→ **YOUR OBJECTIVE**
Give the data again exactly, without images.

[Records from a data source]
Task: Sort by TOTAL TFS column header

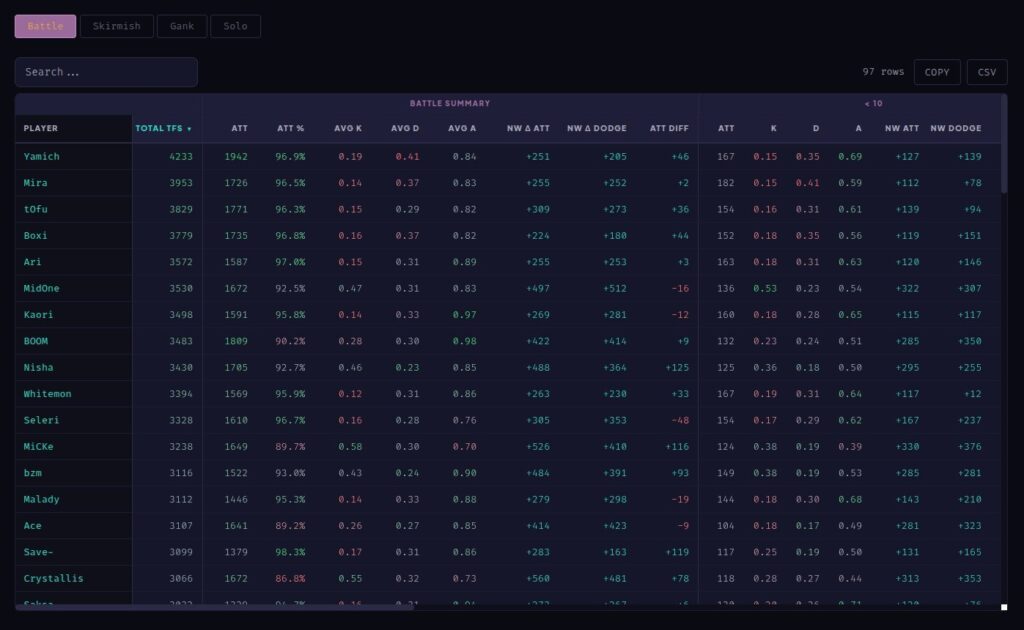Action: point(165,128)
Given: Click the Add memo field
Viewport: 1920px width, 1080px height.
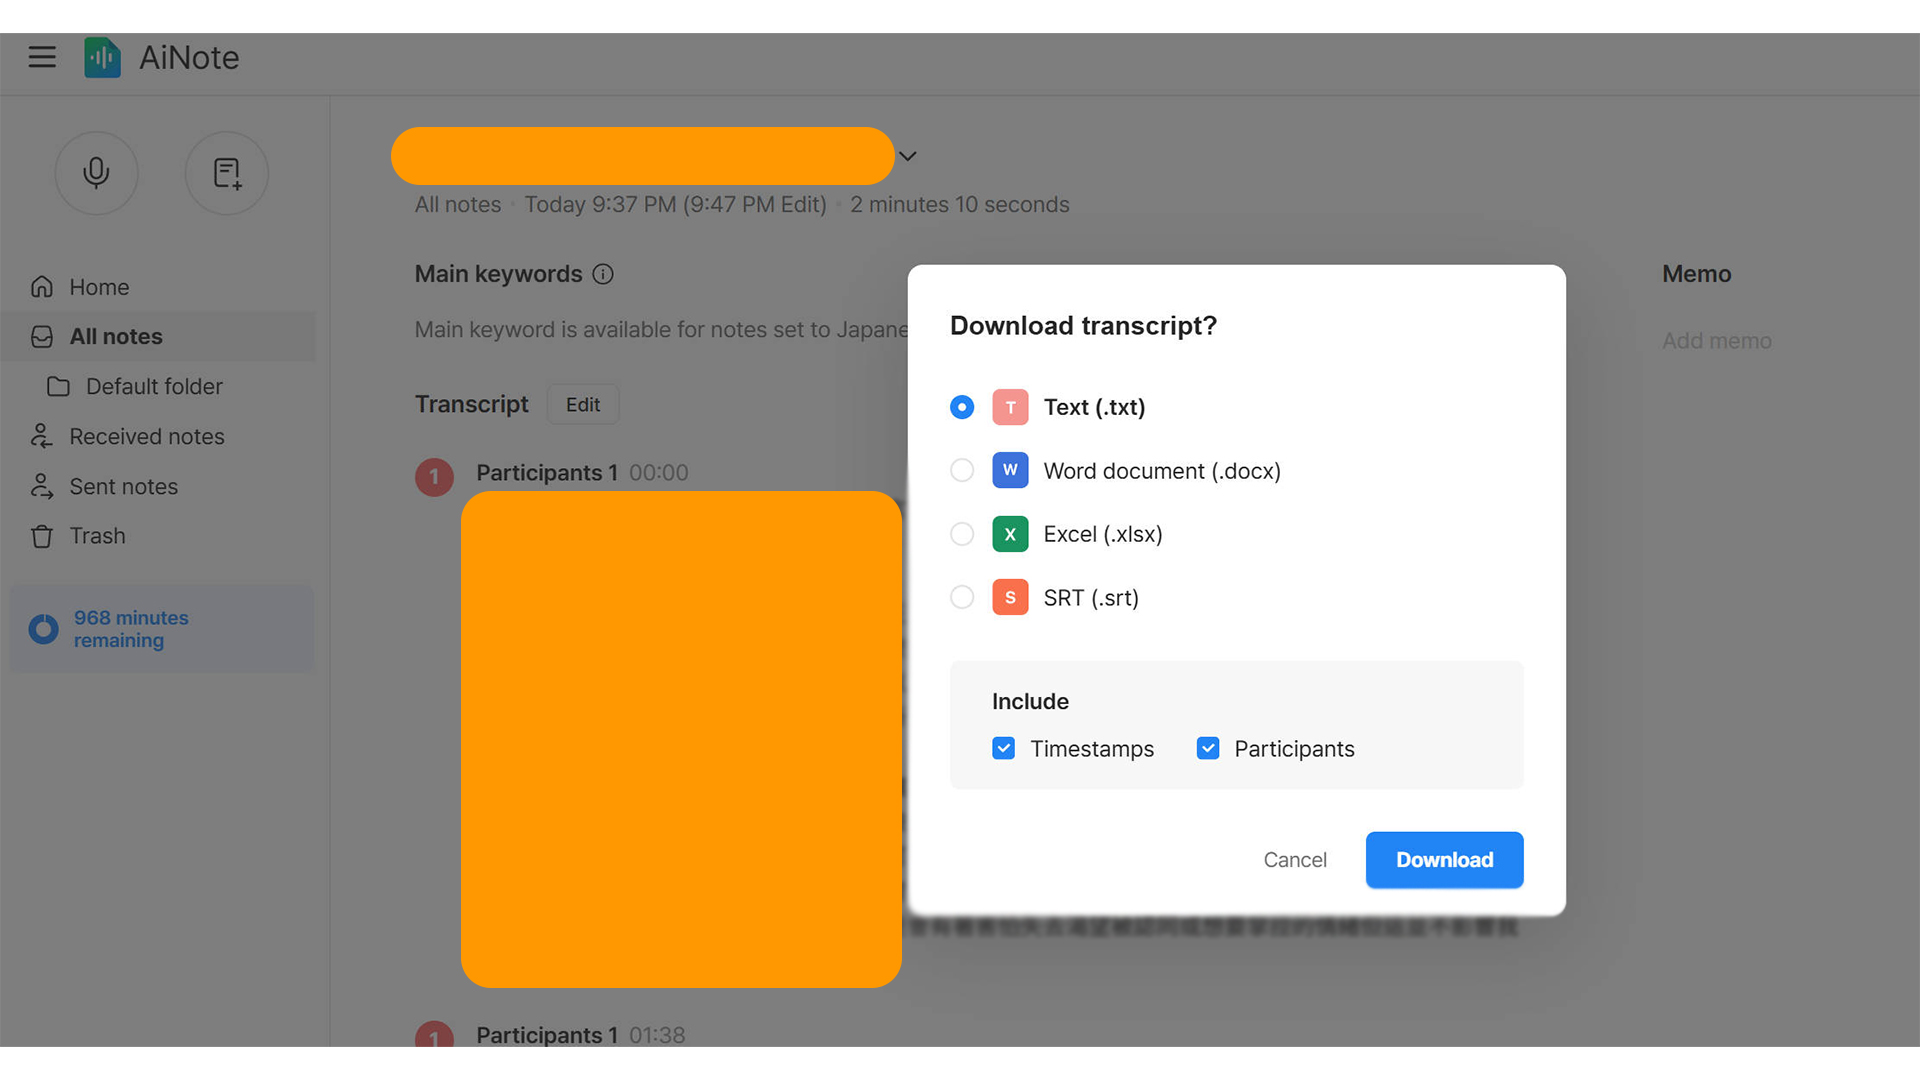Looking at the screenshot, I should click(1716, 341).
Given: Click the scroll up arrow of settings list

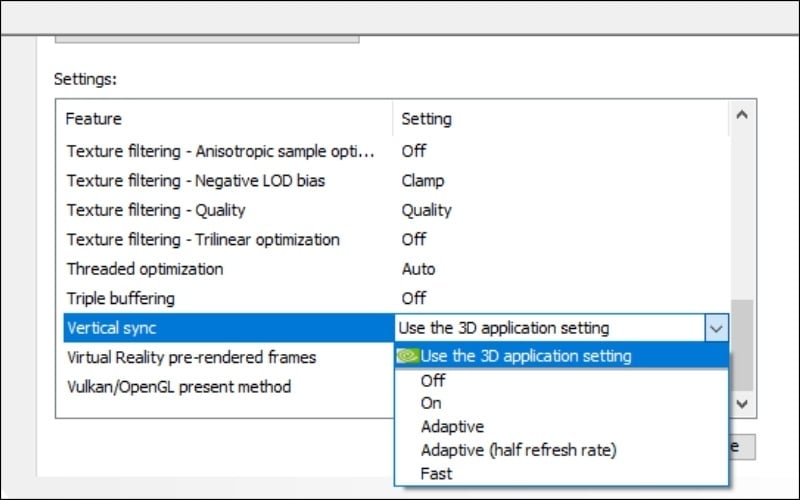Looking at the screenshot, I should pyautogui.click(x=741, y=115).
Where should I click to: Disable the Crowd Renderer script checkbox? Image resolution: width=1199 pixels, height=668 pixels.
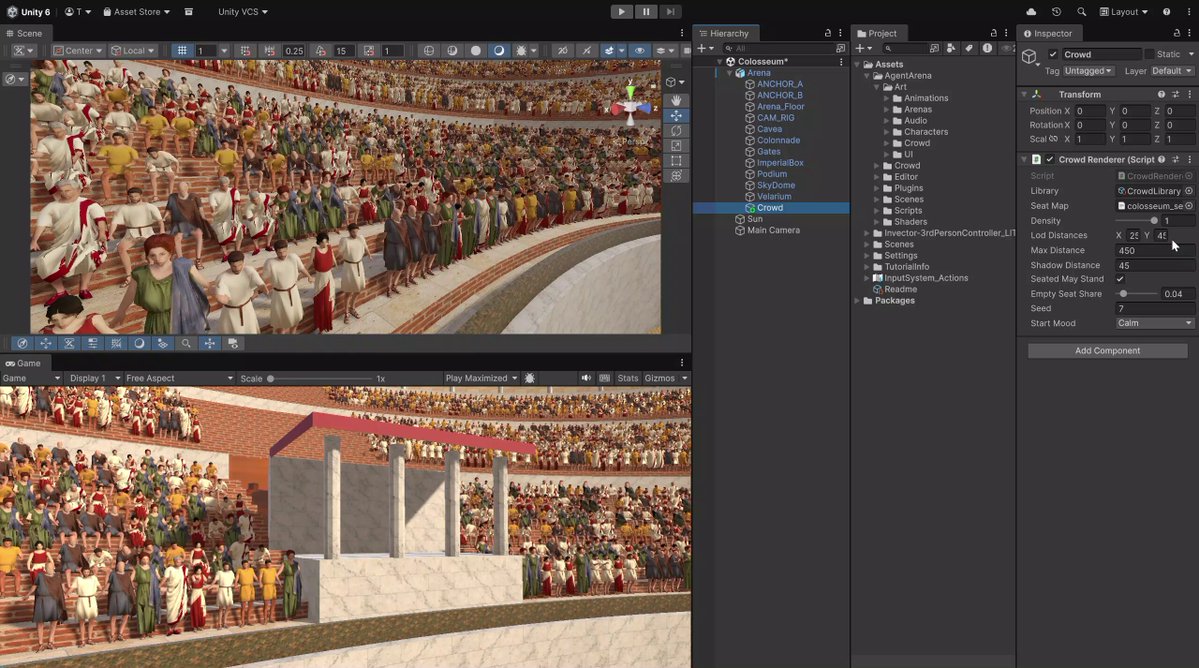pos(1050,160)
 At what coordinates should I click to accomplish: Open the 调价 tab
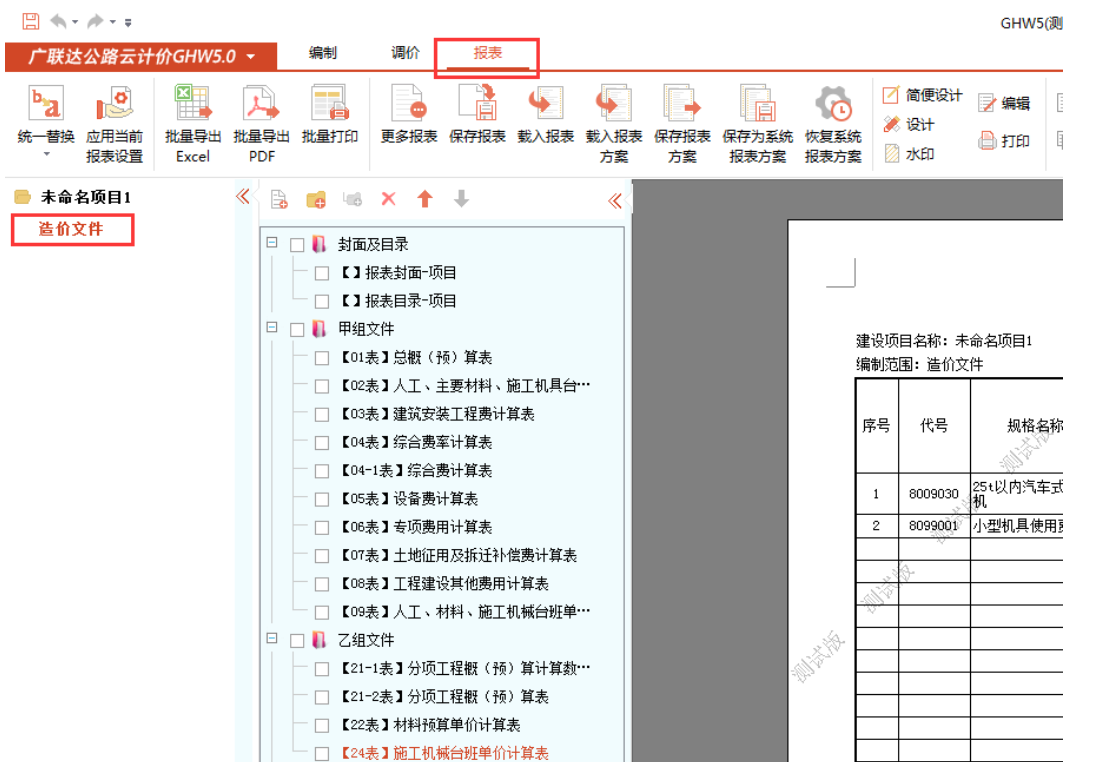[x=405, y=54]
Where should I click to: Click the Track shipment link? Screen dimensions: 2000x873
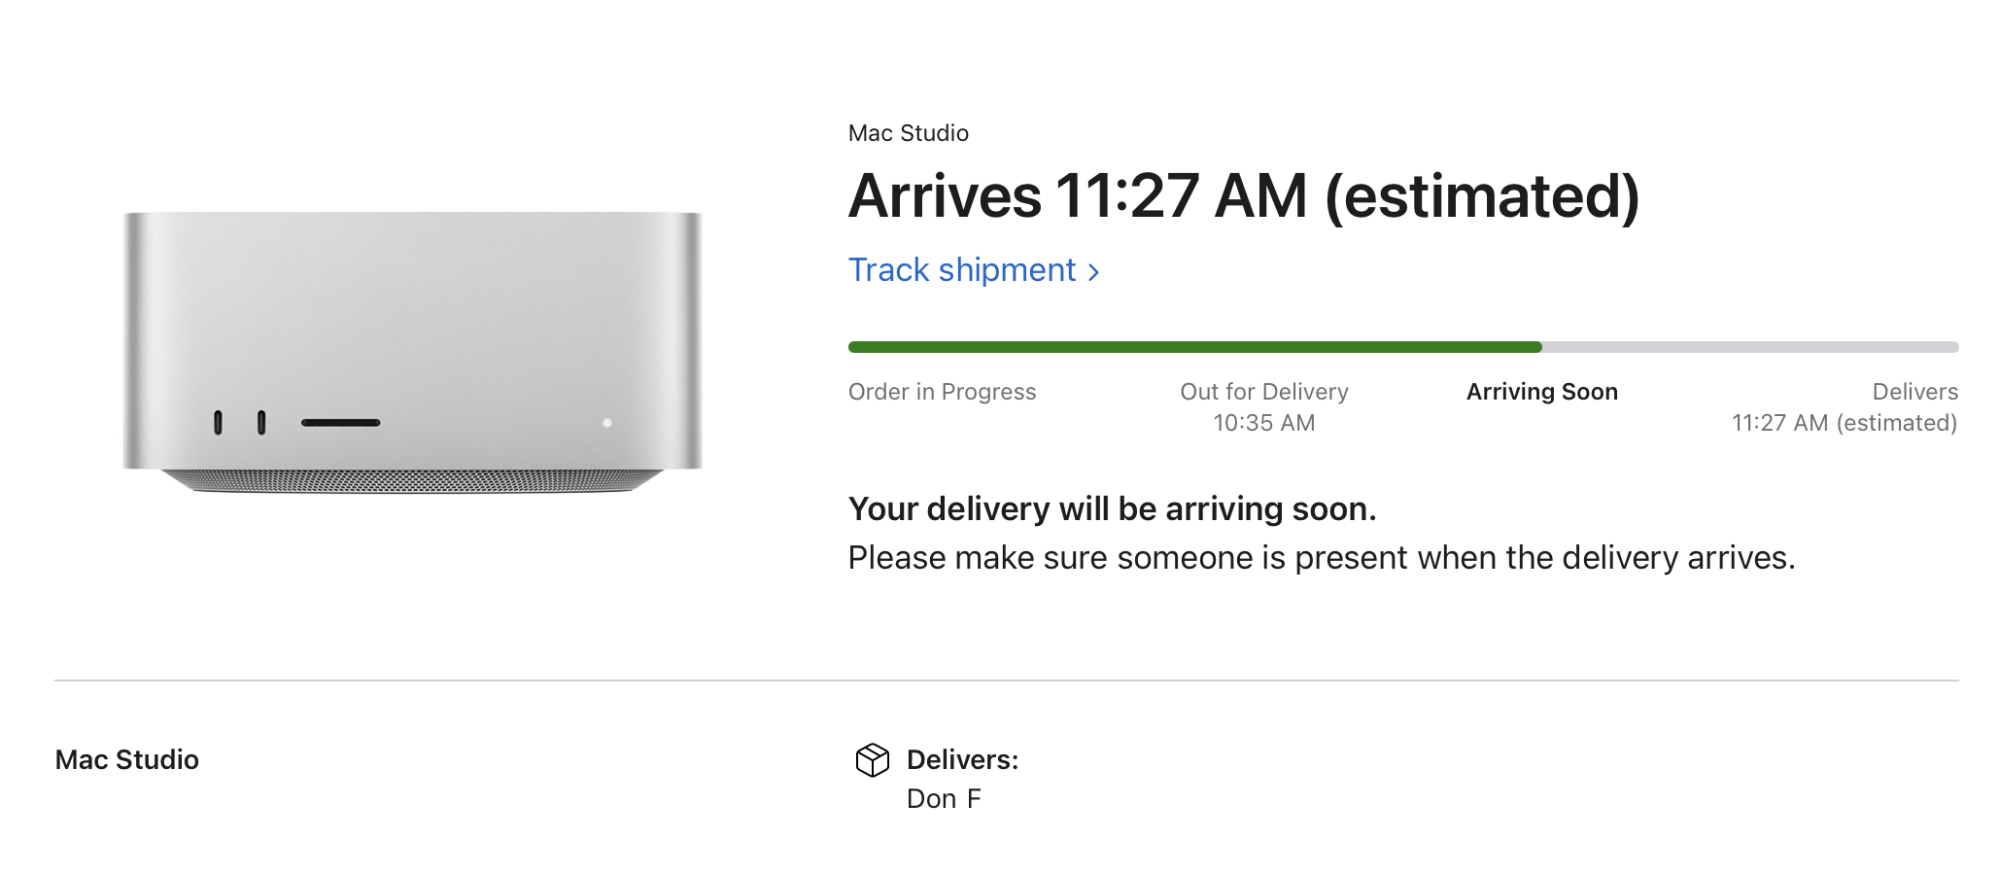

→ **OUTPUT OF THE EXERCISE**
Task: Sort by TOTAL TFS column header

Action: point(165,128)
Given: Click the Add memo field
Viewport: 1920px width, 1080px height.
Looking at the screenshot, I should click(1716, 341).
Given: Click the scroll up arrow of settings list

Looking at the screenshot, I should pyautogui.click(x=741, y=115).
Where should I click to: Disable the Crowd Renderer script checkbox? Image resolution: width=1199 pixels, height=668 pixels.
pos(1050,160)
 At what coordinates should I click to accomplish: Open the 调价 tab
[x=405, y=54]
Where should I click to: Click the Track shipment link? Screen dimensions: 2000x873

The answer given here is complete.